All parties declined to discuss the terms of her contract.

“We’re very excited. This is someone we’ve been attracted to for a while,” Kelly said.

With some 18 million to 20 million listeners on 450 radio stations, and her books--including the most recent, “The Ten Commandments,” co-authored with Rabbi Stewart Vogel--invariably becoming bestsellers, Schlessinger, 52, is one of the nation’s hottest media properties. She has begun writing a series of children’s picture books, with the first one, “Why Do You Love Me,” No. 1 at Barnes & Noble nationwide after only four weeks. She is heard locally on KFI-AM (640) from noon-3 p.m. weekdays, and the radio show will continue.

But with fame and fortune has also come controversy, even ridicule. Only last Thursday night on an episode of NBC’s “Frasier,” Christine Baranski, in an obvious spoof, played Dr. Nora, who mocks and attacks callers who do not live up to her moral standards.

####

Task statement
Reproduce the passage on Schlessinger word for word, from "But with fame" to "her moral standards.".

Provided material
####

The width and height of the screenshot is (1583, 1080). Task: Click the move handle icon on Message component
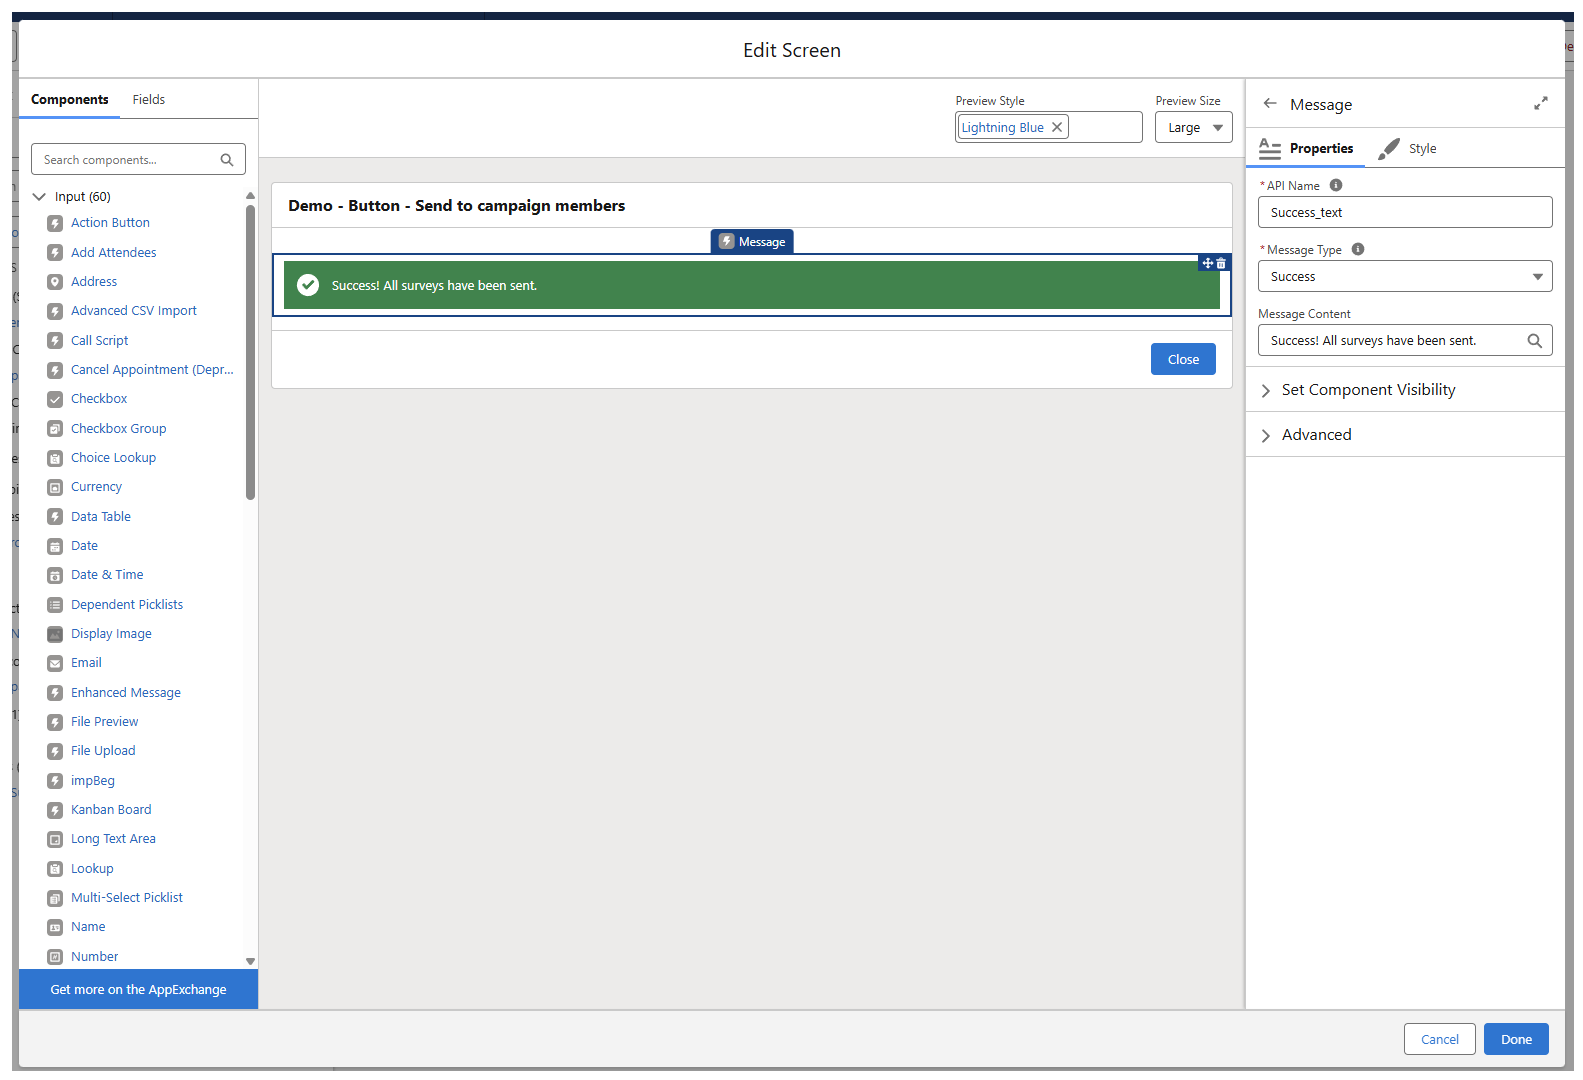1207,264
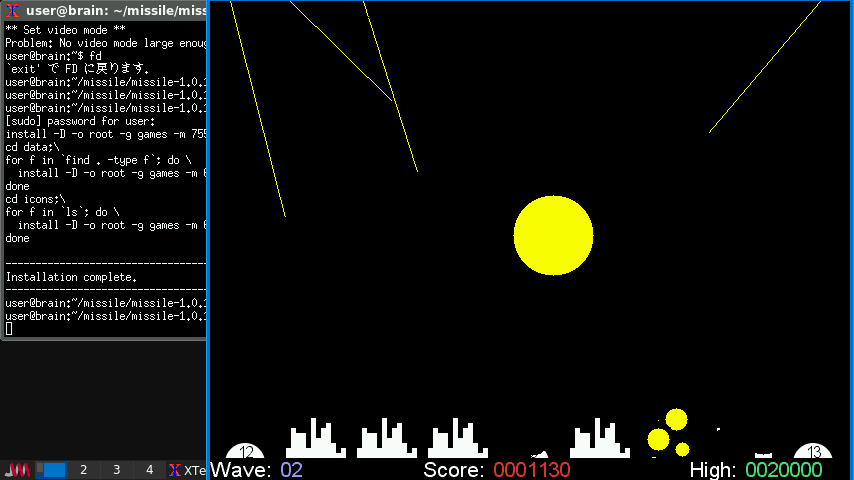Click the XTerm taskbar button

pos(186,470)
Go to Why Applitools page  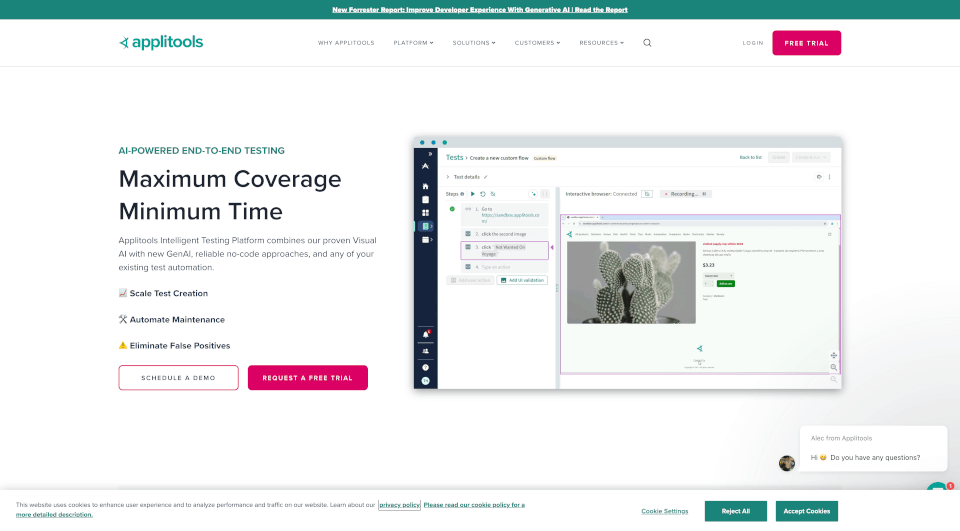(x=345, y=43)
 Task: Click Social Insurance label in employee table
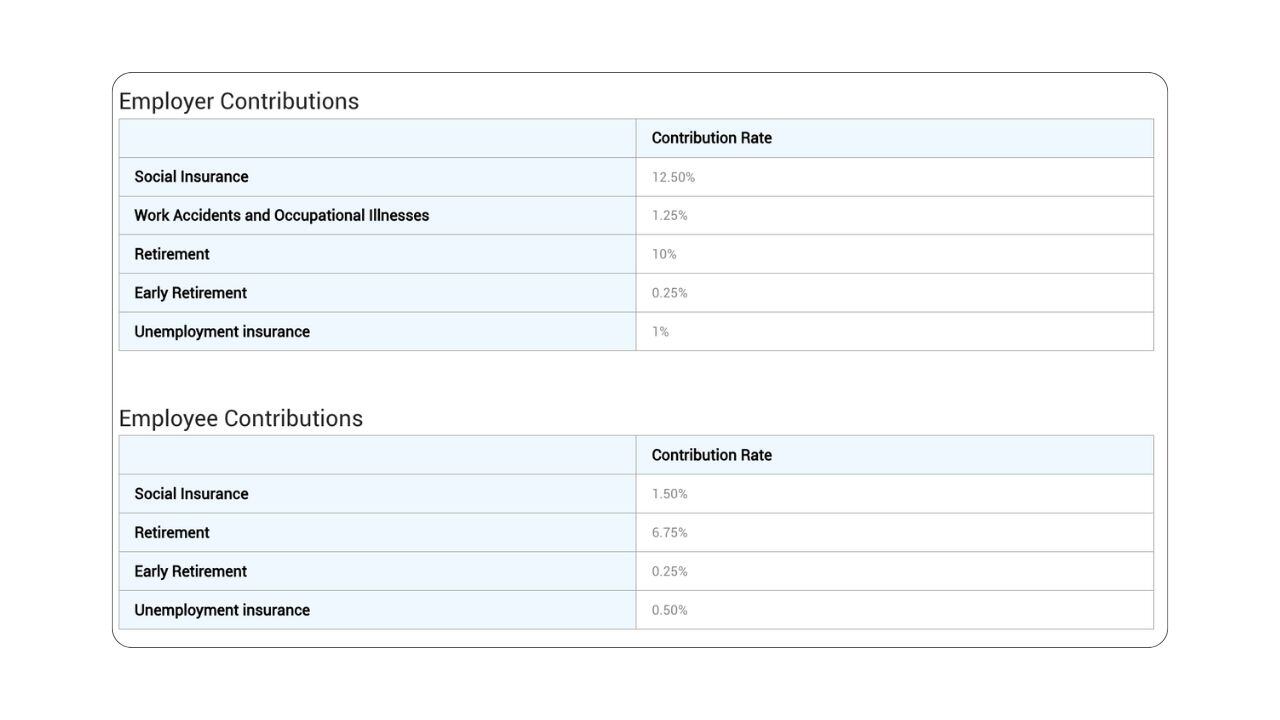click(191, 494)
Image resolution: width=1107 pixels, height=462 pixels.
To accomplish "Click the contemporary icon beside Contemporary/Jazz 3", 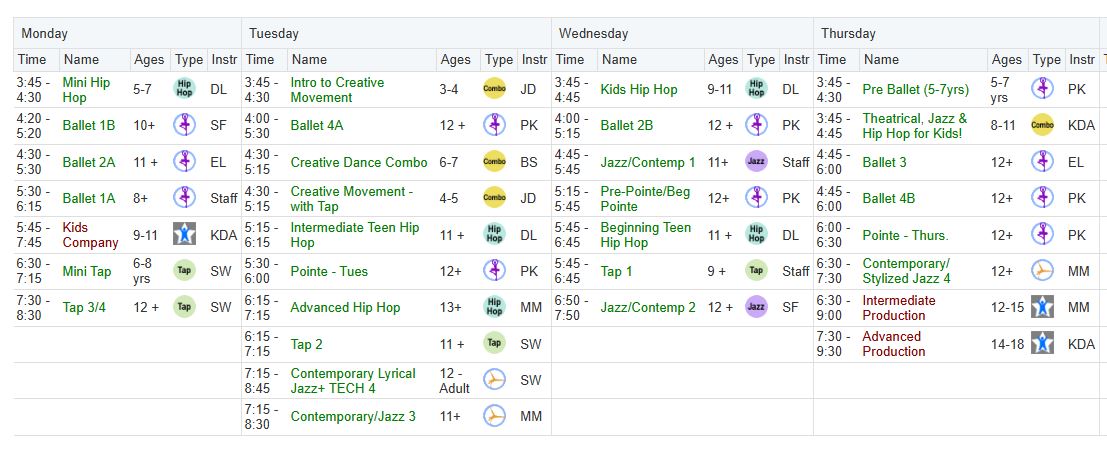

####

Problem solution
But with fame and fortune has also come controversy, even ridicule. Only last Thursday night on an episode of NBC’s “Frasier,” Christine Baranski, in an obvious spoof, played Dr. Nora, who mocks and attacks callers who do not live up to her moral standards.